Work instructions:
a – Translate this sentence from the timber frame excerpt into French: "A step by step design procedure has been applied for the design of the experimental post-tensioned braced model."
b – Pick up the timber frame excerpt after its final caption, carrying the design procedure forward in the same technical register.

Page excerpt:
━━━━━━━━

The non-linear numerical model of the test frame has been implemented using SAP2000 finite element software based on the lumped plasticity approach, which uses elastic timber elements connected with non-linear elements representing plastic connections of the system (Figure 6). The constitutive laws of connections elements are represented in Figure 6.

The beam to column joints was modeled combining two rotational springs in parallel (detail A of Figure 6), representative of the flexibility of the joint panel (elements 1 of Figure 6), and the post-tensioning (elements 2 of Figure 6). The non-linear force-displacement hysteretic behavior of the UFP dampers was modeled by using non-linear shear link elements connecting the elastic beam and V-inverted braces (detail B of Figure 6) characterized by the Bouc-Wen cyclic laws (element 3 of Figure 6; Bouc, 1967; Wen, 1980). Three rotational springs have been implemented at the column to base connections (detail C of Figure 6), representative of the moment resistance due to gravity load (elements 4 of Figure 6), seismic load (elements 5 of Figure 6), and dissipative steel angles (elements 3 of Figure 6). More details about numerical modeling of the bare and braced frame are reported in Ponzo et al. (2018) and Di Cesare et al. (2019b).

Design of Dissipative Bracing System

A step by step design procedure has been applied for the design of the experimental post-tensioned braced model.

Step 1. The design procedure at the design considered earthquake (PGA 100%) starts from the assumption of the design displacement Δ_u = 58 mm or drift θ_d = 1.25%.

Step 2. The post-yield stiffness ratio r = 0.2, the displacement ductility μ = 2.5 and the re-centering ratio of the braced system β_F = 0.8 have been assumed in order to define the basic flag-shape system.

Step 3. The equivalent viscous damping ξ_eqvs. displacement ductility μ is plotted in Figure 7A considering an elastic viscous damping ξ_eq,v = 2% and a reduction factor k = 0.85 for the hysteretic damping ξ_eq,h,v.

FIGURE 7

Figure 7. (A) Equivalent viscous damping vs. ductility of post-tensioned timber structures for different re-centering ratios; (B) Design displacement response spectrum.

━━━━━━━━

Dataset content:
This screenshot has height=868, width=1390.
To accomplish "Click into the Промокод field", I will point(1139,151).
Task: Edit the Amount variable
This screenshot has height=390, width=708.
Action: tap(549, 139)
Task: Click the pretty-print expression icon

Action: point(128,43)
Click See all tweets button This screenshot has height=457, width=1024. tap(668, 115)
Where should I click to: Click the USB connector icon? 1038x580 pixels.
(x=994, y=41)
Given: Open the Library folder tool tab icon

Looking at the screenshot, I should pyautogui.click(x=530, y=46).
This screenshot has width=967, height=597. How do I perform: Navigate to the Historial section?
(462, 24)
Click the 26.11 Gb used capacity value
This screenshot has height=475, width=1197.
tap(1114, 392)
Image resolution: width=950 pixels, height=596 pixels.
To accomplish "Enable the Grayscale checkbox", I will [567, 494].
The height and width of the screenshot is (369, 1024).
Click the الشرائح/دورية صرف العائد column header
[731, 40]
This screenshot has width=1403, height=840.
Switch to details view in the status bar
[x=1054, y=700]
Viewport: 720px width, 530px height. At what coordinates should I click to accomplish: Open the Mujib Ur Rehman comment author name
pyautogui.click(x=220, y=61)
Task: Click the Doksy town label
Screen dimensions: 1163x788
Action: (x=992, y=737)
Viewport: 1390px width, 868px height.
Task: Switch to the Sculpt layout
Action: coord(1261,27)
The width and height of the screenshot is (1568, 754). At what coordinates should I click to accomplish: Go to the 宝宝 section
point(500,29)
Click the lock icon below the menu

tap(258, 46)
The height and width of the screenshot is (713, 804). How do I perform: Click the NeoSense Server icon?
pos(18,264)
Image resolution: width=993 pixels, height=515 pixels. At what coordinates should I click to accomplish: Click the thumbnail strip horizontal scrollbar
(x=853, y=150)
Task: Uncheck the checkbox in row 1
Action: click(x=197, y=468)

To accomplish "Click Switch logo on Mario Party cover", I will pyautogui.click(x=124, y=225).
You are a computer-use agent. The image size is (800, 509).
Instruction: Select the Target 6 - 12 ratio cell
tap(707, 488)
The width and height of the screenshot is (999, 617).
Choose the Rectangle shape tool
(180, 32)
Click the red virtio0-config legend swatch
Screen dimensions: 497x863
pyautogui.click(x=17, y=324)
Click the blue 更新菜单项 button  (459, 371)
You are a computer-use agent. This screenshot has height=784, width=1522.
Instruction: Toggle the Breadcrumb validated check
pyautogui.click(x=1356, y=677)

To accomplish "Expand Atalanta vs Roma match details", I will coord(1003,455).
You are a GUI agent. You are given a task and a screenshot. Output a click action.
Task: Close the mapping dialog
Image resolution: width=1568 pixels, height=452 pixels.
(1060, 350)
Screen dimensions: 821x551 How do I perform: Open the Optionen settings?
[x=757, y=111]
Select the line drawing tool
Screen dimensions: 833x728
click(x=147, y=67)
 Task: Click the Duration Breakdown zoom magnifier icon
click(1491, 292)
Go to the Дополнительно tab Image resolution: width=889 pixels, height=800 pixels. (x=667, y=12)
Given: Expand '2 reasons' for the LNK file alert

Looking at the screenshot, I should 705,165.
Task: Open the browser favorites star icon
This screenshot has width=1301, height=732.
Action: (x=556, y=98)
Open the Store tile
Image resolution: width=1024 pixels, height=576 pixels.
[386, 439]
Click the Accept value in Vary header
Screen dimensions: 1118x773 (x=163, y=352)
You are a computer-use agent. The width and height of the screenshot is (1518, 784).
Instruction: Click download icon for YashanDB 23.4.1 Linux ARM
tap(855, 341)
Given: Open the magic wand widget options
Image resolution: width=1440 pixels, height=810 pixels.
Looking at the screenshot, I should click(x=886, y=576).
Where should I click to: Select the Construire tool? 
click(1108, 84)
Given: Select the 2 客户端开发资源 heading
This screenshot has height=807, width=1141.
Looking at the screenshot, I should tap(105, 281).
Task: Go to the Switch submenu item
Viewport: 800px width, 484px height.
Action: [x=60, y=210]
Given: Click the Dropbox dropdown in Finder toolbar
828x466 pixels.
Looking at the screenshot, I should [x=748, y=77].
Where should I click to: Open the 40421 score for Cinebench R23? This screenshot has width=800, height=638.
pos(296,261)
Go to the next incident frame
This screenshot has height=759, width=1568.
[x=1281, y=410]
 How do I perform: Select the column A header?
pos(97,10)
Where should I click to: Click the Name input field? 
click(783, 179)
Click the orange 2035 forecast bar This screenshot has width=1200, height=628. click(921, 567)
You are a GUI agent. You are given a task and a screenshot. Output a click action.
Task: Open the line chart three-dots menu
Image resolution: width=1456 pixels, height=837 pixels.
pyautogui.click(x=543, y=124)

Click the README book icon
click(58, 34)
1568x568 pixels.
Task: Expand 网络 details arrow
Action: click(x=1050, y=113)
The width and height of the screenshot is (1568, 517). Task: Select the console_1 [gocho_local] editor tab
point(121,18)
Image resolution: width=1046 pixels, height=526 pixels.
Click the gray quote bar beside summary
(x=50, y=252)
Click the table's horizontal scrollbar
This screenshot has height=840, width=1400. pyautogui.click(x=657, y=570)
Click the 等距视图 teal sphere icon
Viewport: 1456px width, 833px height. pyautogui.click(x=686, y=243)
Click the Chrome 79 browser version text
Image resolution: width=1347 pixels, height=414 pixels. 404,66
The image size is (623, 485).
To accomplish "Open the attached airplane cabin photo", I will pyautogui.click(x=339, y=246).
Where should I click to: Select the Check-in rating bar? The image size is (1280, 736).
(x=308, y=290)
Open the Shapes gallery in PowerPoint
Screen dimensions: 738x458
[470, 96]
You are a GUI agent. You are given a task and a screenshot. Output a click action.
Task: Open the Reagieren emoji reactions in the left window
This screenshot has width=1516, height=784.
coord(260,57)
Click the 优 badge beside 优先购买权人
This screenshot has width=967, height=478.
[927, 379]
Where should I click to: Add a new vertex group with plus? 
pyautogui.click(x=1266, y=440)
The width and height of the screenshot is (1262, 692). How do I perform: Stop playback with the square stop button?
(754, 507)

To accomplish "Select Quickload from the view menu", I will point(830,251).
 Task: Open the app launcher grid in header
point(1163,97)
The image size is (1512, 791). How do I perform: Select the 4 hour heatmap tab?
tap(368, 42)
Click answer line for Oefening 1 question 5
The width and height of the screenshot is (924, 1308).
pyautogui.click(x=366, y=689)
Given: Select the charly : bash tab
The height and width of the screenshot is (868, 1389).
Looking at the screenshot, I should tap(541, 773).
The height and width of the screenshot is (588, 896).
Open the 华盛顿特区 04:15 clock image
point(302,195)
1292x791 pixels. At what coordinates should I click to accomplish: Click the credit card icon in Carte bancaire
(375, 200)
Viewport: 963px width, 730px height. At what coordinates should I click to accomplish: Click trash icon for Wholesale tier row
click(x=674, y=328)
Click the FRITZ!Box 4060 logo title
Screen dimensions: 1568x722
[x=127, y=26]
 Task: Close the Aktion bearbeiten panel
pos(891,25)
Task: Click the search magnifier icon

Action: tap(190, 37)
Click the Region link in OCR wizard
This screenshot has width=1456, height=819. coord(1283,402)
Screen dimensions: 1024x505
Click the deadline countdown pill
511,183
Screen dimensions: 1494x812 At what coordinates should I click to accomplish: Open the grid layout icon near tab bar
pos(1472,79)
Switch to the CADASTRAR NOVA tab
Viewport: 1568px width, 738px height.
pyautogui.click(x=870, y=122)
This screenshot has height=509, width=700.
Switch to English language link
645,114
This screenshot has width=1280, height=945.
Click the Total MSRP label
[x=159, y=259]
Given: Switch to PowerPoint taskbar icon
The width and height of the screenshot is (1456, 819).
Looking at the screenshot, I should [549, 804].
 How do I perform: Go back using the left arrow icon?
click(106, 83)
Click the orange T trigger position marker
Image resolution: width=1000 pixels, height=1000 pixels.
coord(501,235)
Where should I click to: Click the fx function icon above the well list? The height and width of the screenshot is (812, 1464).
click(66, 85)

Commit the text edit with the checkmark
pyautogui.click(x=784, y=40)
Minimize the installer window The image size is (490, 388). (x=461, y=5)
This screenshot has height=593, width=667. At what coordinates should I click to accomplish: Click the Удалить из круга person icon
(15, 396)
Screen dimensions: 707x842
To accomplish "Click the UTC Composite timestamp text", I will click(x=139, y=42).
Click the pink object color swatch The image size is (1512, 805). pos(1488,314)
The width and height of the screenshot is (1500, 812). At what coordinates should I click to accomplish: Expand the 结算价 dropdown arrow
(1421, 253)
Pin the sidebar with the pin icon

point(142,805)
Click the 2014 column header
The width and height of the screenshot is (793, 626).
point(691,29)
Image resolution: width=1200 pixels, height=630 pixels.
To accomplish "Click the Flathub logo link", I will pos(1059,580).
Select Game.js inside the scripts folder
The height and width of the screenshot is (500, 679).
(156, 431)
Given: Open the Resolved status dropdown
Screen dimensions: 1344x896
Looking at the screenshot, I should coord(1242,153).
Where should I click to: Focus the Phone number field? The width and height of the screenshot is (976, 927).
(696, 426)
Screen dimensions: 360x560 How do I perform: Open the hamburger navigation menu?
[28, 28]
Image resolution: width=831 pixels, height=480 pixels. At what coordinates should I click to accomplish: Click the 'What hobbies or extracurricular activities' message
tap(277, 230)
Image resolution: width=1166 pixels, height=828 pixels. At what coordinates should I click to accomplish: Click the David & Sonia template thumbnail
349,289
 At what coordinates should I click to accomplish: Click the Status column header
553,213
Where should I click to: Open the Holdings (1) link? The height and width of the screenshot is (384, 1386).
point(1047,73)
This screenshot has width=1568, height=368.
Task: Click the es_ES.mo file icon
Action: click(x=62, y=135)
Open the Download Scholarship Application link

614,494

━━━━━━━━

Outputs in order:
a – Une procédure de conception pas à pas a été appliquée pour la conception du modèle expérimental contreventé post-tendu.

b –
Step 4. The equivalent period T_e of the SDOF braced frame can be derived from the design displacement response spectrum (Figure 7B) reduced by the damping correction factor $\eta =\sqrt{\frac{10}{(5+{\xi }_{eq})}}$³. As highlighted, when equivalent viscous damping increased from the post-tensioned frame to the braced frame, the design displacement substantially reduced. The equivalent stiffness K_e, the yield force F_y and ultimate force F_u of the structure have been evaluated by Equation (5).

Step 5. From the flag-shape behavior, the characteristics of the equivalent bare frame and of the equivalent dissipative bracing system have been calculated using Equation (6) and Equation (7). The main design results from step 1 to step 5 are summarized in Figure 8 in terms of force-displacement of the equivalent SDOF systems compared with the seismic design demand.

FIGURE 8

Figure 8. Results of the design procedure applied to the Pres-Lam experimental model with dissipative bracing systems.

Step 6.1. The equivalent force and stiffness of the bare frame (F) have been distributed up to the stories (k_{S, i}, F_S,y,i) and the post-tensioning resistant moments M_PT have been evaluated through the MMBA method (Newcombe et al., 2008). For the experimental model the design of post-tensioning force was 100 kN for the primary direction and 50 kN for the secondary direction. The section sizes of columns were 200 × 320 mm while primary and secondary beams were 200 × 305 mm and 200 × 240 mm, respectively (Ponzo et al., 2012).

Step 6.2. Two V-inverted chevron braces for each story (n_DB,i = 2) both compounded by two linear elastic timber braces (B) in series with the elasto-plastic damper (D) composed the DB system, see Figure 6. The force and stiffness of the equivalent DB system have been distributed up to the stories (k_DB,i, F_DB,i) and in the plan, then the characteristics of the single dissipating brace k_DB,i,j, F_DB,i,j were defined. The main results of the design are summarized in Table 2A.

TABLE 2A

Table 2A. Characteristics of the braced post-tensioned frame.

U-shaped Flexural steel Plates (UFPs) have been selected as dampers in order to comply with the force requirement at each story without changing the gravity load distribution on beams and columns and reducing the influence on the post-tensioned beam-column joints.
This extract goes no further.